→ Фрагмент страницы
**********

Проголосуйте за это произведение |
08
июля
2009 года
От буддизма к капитализму
Эволюция
писателя, которого казалось бы хорошо знаешь,
эволюция, протекающая на твоих глазах, всегда кажется неожиданной. Иногда
даже
представляется, что литератор предал свои идеалы, продался кому-то -
кому? Как будто пишущий человек обязан быть в своем мироощущении неизменным в течение
многих десятилетий. Как будто писатель может не зависеть от окружающего его
и
активно развивающегося общества. Поэтому - что же удивляться, если за те
почти что
20 лет, что в российской литературе присутствует Виктор Пелевин, он
претерпевает эволюцию. Раньше он был мистиком и постмодернистом, создававшим
странные смеси сюрреализма с городской фэнтези и подававшим их под буддистским
соусом.
Сегодня...
Сегодня
можно с достаточной утверждать, что творчество Виктора Пелевина - одного из
самых интересных и характерных
явлений
современной российской литературы,
писателя, которого действительно можно называть и "культовым" и
"знаковым"
- резко распадается на две фазы.
Первая
фаза длилась около 7 лет - примерно с 1989 по 1996 год, с первых публикаций
рассказов писателя до "Чапаева и Пустоты".
В это время из под пера Пелевина вышли такие
принесшие
ему известность произведения, как "Жизнь насекомых", "Омон Ра",
"Желтая
стрела", "Затворник и шестипалый". Если у поклонника Пелевина - а таких
не мало - спросить, какое ваше любимое произведение, то обычно называют тот
или
иной текст именно этого периода. Например, известный критик Роман Арбитман, когда его попросили составить список из 20
лучших
фантастических книг последних 20 лет, включил в этот перечень самую первую
книгу Виктора Пелевина - сборник новелл "Синий фонарь". Выбор вполне
достойный.

**********

→ Представленные данные
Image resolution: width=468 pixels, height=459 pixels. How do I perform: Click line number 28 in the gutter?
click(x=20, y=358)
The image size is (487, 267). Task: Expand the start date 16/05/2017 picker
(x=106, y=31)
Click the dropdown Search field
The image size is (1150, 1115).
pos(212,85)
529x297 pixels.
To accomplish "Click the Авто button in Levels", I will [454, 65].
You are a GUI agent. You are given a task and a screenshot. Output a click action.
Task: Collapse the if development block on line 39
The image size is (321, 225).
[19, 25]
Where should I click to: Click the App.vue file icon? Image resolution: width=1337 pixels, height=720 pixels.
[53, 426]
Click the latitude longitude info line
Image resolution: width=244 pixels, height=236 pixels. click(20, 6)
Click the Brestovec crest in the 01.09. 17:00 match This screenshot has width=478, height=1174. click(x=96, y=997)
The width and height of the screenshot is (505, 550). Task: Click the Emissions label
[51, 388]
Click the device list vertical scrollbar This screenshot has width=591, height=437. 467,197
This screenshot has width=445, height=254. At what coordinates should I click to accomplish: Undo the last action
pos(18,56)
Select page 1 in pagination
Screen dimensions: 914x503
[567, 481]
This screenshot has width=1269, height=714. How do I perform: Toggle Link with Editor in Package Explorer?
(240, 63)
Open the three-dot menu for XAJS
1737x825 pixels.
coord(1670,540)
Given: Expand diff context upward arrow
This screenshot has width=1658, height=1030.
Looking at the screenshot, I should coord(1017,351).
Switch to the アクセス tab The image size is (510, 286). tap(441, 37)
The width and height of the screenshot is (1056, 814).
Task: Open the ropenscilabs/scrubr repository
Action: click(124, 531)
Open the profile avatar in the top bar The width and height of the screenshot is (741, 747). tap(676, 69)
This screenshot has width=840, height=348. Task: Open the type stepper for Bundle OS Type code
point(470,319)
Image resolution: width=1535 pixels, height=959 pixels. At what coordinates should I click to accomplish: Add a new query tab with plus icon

**********

→ Задания
a - Сколько, согласно статье о творчестве Виктора Пелевина, длилась первая фаза его творчества?
b - Продолжите статью о творчестве Виктора Пелевина после её последнего предложения.

→ Ответы к упражнению
a - Около 7 лет, примерно с 1989 по 1996 год.

b -
В
это время Виктора Пелевина интересовала причудливость и иллюзорность этого
мира. Его героем был человек,
прикоснувшийся к тайным пружинам бытия, а главным его литературным источником на этом этапе был - явно - Борхес, и -
возможно - Гессе. Буддизм и другие
восточные религии, активно распространявшиеся в России в этот период,
составляли духовный контекст пелевинских
текстов, и в первую очередь
"Чапаева".
Вторая
фаза началась примерно в 1999 году -
с
выходом романа "Generation P"- впрочем, это произведение можно считать
переходным, пограничным,
разделяющим
две фазы. Сначала никто ничего не заметил, но с каждым следующим
опубликованным
произведением становилась все более
ясной тенденция: творчество
писателя-мистика претерпевает острую и необратимую социологизацию.
Проблема иллюзорности бытия утратила свою актуальность, зато во весь рост
встали
проблемы жажды денег, богатства и бедности, гламура и
пиара, потребления и сверхпотребления, бизнеса и власти - одним словом проблема
социального неравенства во всех ее аспектах.
Разумеется,
решал эти социальные вопросы, писатель использовал весь наработанные им
антураж
иллюзиониста и мистика. Но когда после успешного доказательства иллюзорности
бытия доказывается иллюзорность денег - становится ясно, что небесные
инструменты используются для земных задач.
Общая
мысль, которую пропагандируют практически все, за редким исключением,
произведения Пелевина второго периода заключается в том, что стремление
людей к
деньгам и повышению своего социального статуса вызвано иллюзиями, которые
людям
внушили некие злобные боги. Об этих как
бы
древневавилонских богах, соблазнивших людей, заставивших их поклоняться
деньгам
и гордиться друг перед другом знаками социального, статуса говорится
в "Generation
P". Впрочем, эти боги видимо имеют к Вавилону не большее отношение, чем
вавилонская блудница Апокалипсиса. Телевидение в этом романе предстает
демонической силой, соблазняющей людей потреблением.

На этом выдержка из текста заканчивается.